I think that there are many times in our lives when we do not appreciate a thing of beauty straightaway; particularly if it strays from the path of what we have known before.  It takes time to retrain our brains to think differently, and to see that something unique and unlooked for can also be gorgeous in its mold-breaking way.  This rule can also be applied to our ol’factory senses.  There are simply things which are new and exotic in ways until now undiscovered by us, and at first we may not ‘get it.’  That is what I am discovering with Philosykos.  Created in 1996 by the master perfumer Olivia Giacobetti, in homage to the memory of one of the founders of the brand, Desmond Knox-Leet, this is truly an embodiment of one of nature’s most sweet-smelling and mouth-watering fruits: the fig.
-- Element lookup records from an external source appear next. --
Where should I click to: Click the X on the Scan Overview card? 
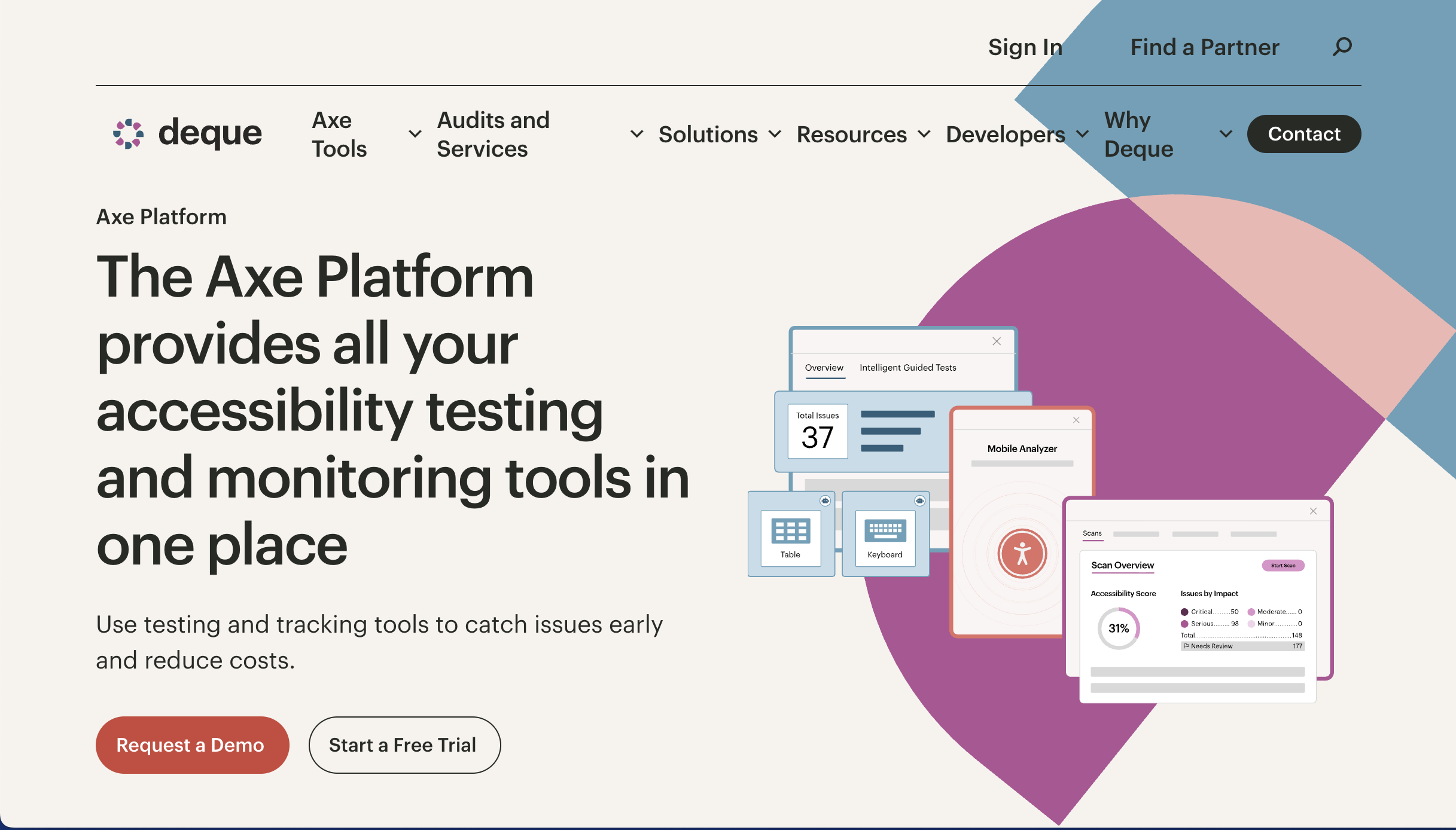point(1313,511)
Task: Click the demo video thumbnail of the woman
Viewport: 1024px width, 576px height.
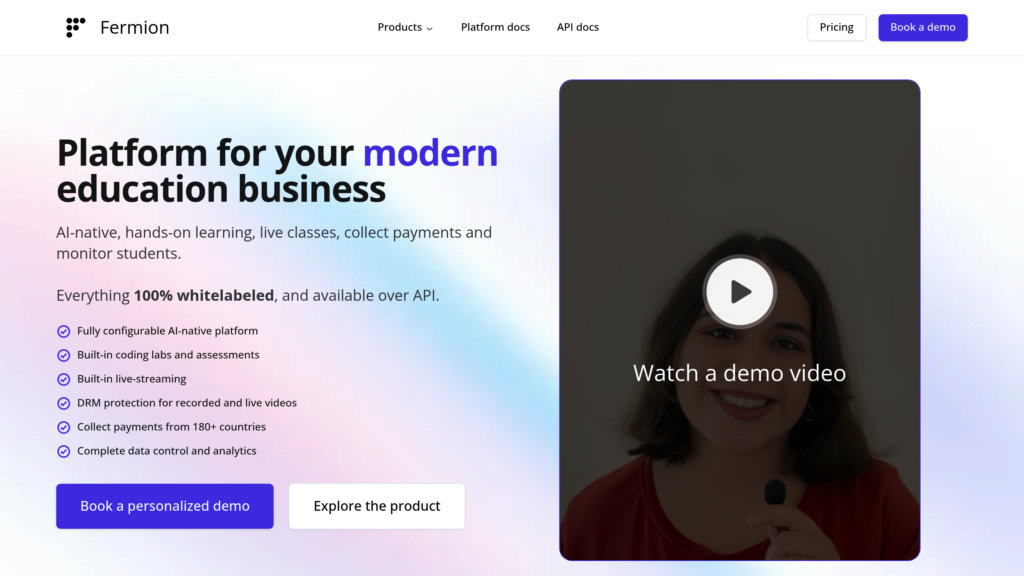Action: (x=739, y=320)
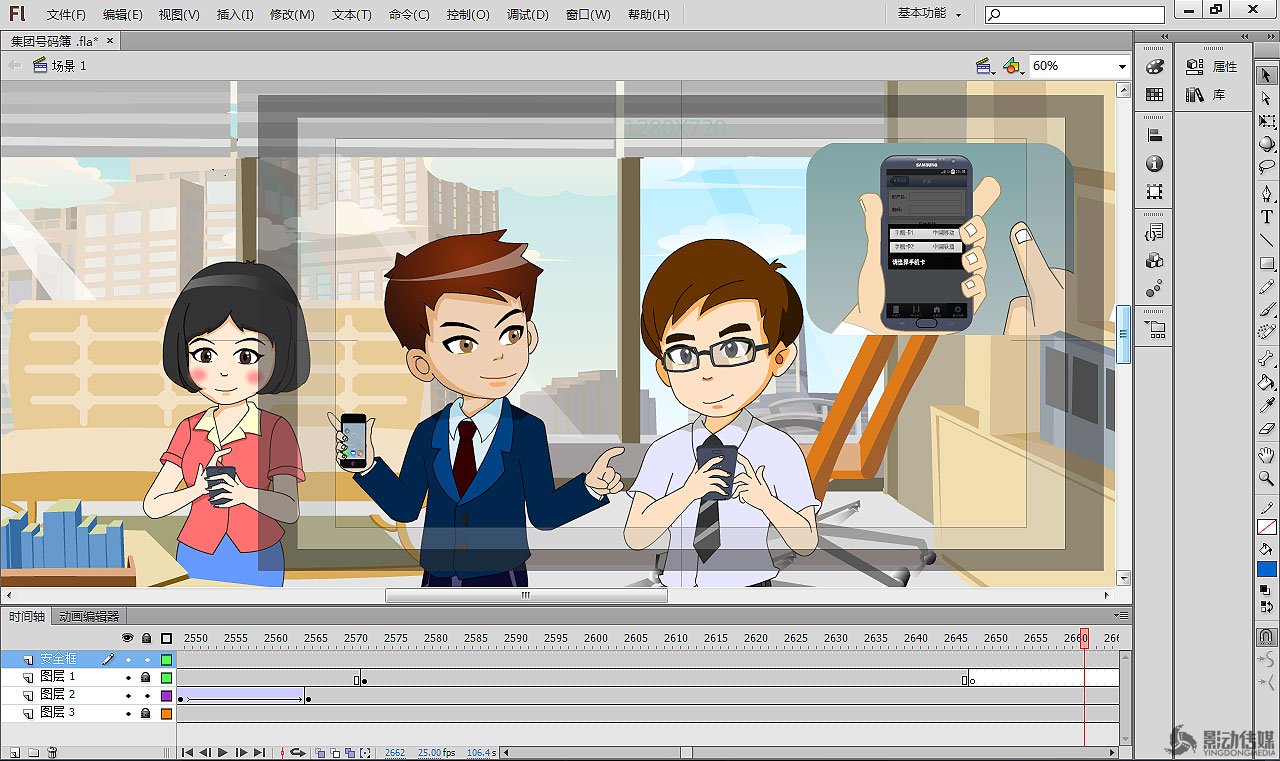Activate the Hand tool
The image size is (1280, 761).
click(x=1267, y=455)
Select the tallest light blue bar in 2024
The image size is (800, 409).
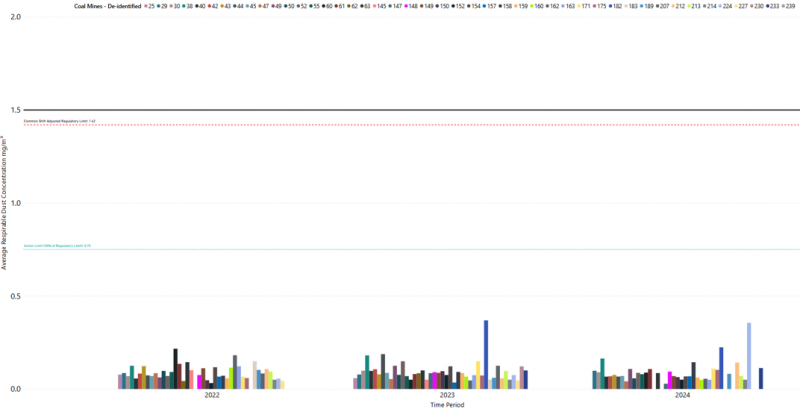pos(748,356)
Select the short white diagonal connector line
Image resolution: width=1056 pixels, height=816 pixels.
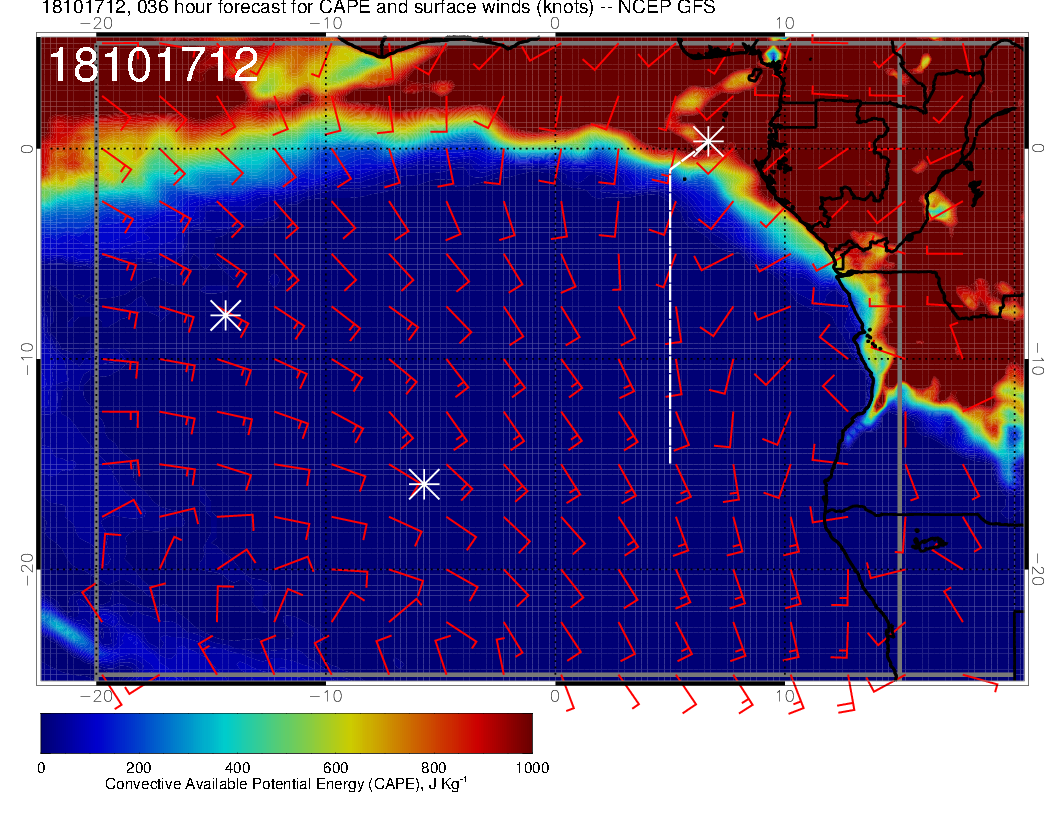pos(684,157)
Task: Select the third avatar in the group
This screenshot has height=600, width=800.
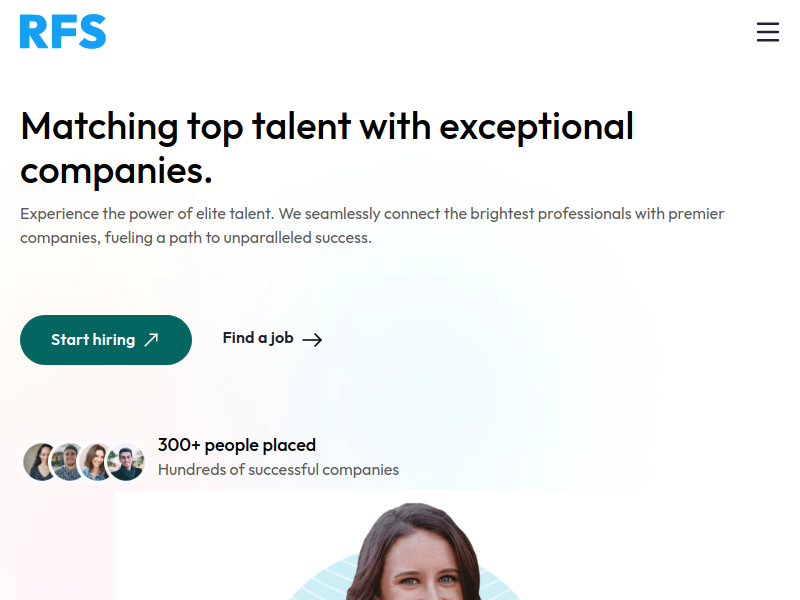Action: pos(97,462)
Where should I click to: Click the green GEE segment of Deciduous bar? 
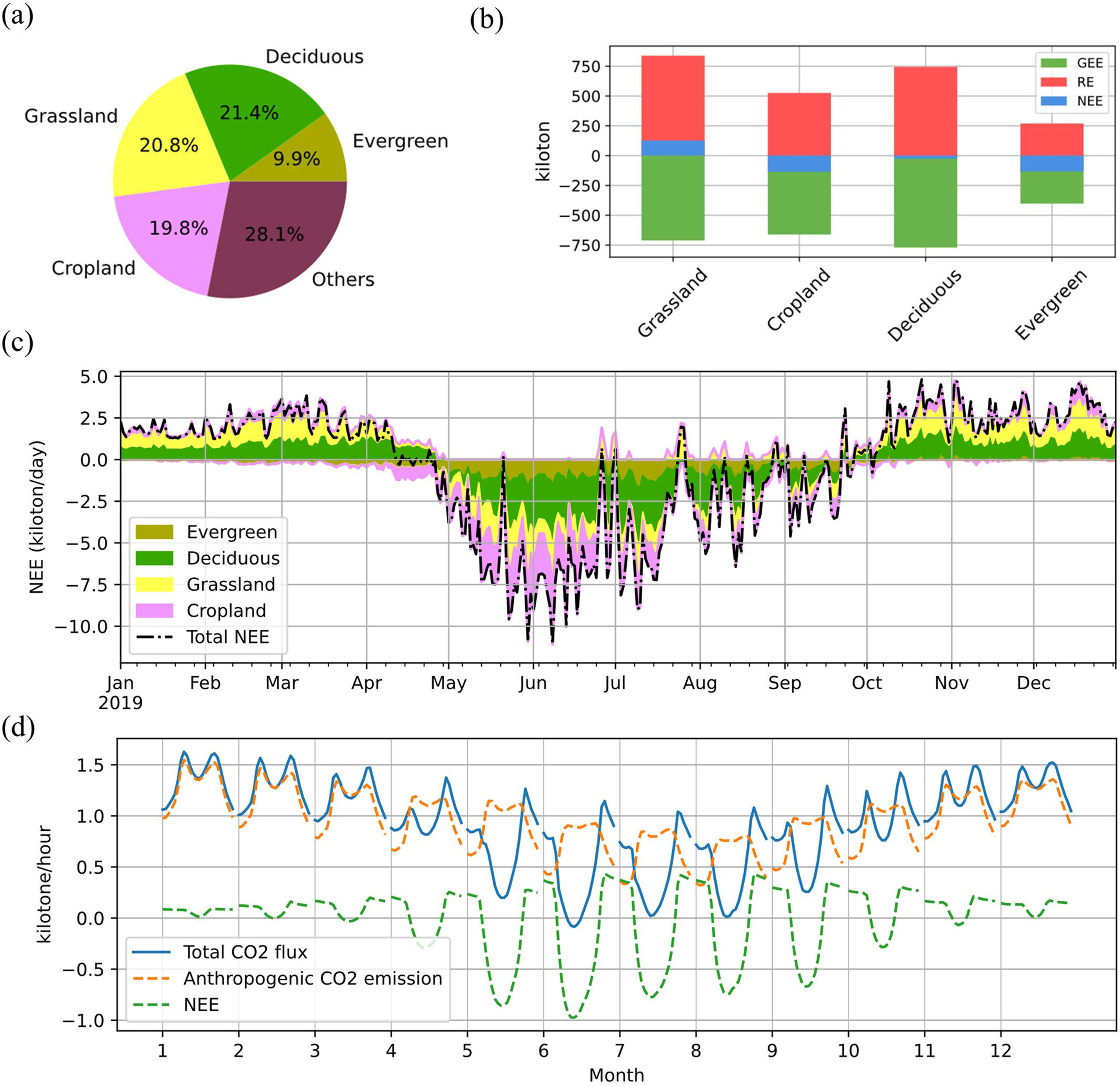tap(925, 203)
The first time I tried this fragrance, it did not sit well on me.  I don’t mean on my skin.  I mean in my mind.  There wasn’t a fusion between the two and as such I dismissed it as odd.  Going back to it several weeks later, I used it on a day when I was going to be out all day, and in the open air.  This was the EDT version.  Now perfume tends to sit a very long time on my skin anyway, with the notable exception of one perfumer who I will discuss at a later date.  This beautiful and unusual scent was still present, albeit faintly, 12 hours after I applied it.  Suddenly it was working for me.  I kept discretely smelling my wrists, marveling at the many facets it brought to my senses.  Yes, it is fig, but not just the fruit itself.  I can smell the whole plant.  I can smell the leaves, the sap, and almost visualize the tree from which they were plucked with care.  I can feel the sun shining, the sky is blue, and I can see in my mind quaint little sailboats dotted on the sparkling waters of the Mediterranean.  I imagine whitewashed houses and little old women making lace tablecloths.  Is that insane?  Yes and no.  It seems impossible that a mere perfume can evoke all these images, but yet, isn’t that what a truly remarkable fragrance is able to do; to transcend the bottle and whisk us off to childhood, or to a destination unknown?  Scent is transforming.  It can take us on myriad journeys through time and space without setting foot out of your door.  I almost can’t believe it, but these journeys are exciting and make you crave further and yet deeper experiences.

Rating: 4 white vessels bobbing on the sun-streaked sea.